Python 2与 Python 3的一些坑 | antFaiz5z's Fantastic Fertilizer

Python的编码真的是好烦啊。

ascii 与 unicode

对于Python代码中避免遇到编码问题，有一些小建议：

字符编码声明：在代码开头声明编码格式
使用codecs的open函数处理文本文件
尽可能使用unicode而不是str：在所有字符串的引号前加u

以下方法不总是有用：

1
2
3

import sys  
reload(sys)  
sys.setdefaultencoding('utf8')

请求URL

值得注意的是，Python2中可以使用urllib，但推荐使用更简单的urllib2，而在Python3中无法使用urllib2。

#Python2：

import urllib2

url ="http://xxxx"  
data = urllib2.urlopen(url).read().decode('utf-8')

#Python3：

 from urllib import request

 url ="http://xxxx" 
 response = request.urlopen(url).read().decode('utf-8')

URL中存在中文

Python2 有ASCII str()类型，unicode()是单独的，不是 byte 类型。
Python3中，有了 unicode (utf-8) 字符串，以及一个字节类：byte 和 bytearrays。

并且Python3.X 源码文件默认使用utf-8编码。

尽管如此，Python3的unicode编码也无法应对中文URL的问题，可以使用quote()函数处理中文部分再拼接成完整URL或使用safe参数过滤不需要处理的部分来直接quote整个URL。

#Python2：

import urllib2
import  string

url = urllib2.quote(url, safe=string.printable)

#Python3：

from urllib.parse import quote
import  string

url = quote(url, safe = string.printable)  # safe表示可以忽略的字符

以二进制方式读写文件

以如'wb'、'rb'等二进制方式读写文件时，如 open(filename,'wb')，在Python3中使用str()函数如写入str时可能会出现如下错误，而该错误不在Python2中出现。

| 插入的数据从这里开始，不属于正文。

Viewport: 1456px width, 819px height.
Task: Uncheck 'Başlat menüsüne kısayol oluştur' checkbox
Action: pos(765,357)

1	python 3.5: TypeError: a bytes-like object is required, not 'str'

具体解决方法有以下两种：

第一种，在open()函数中使用如'w'、'w+'、'r+'属性，即文本方式写入，可以直接解决问题。

第二种，依然在open()函数中使用'wb'、'rb',可以在使用之前进行转换，如实例

import module urllib.xxx

使用Python3时，使用PyCharm点击run正常运行，而在shell中运行 python xxx.py 会出现如下问题：

from urllib import request
ImportError: No module named request

from urllib.parse import quote
ImportError: No module named parse

此问题尚未解决！

于是改用Python2，使用urllib2，无报错。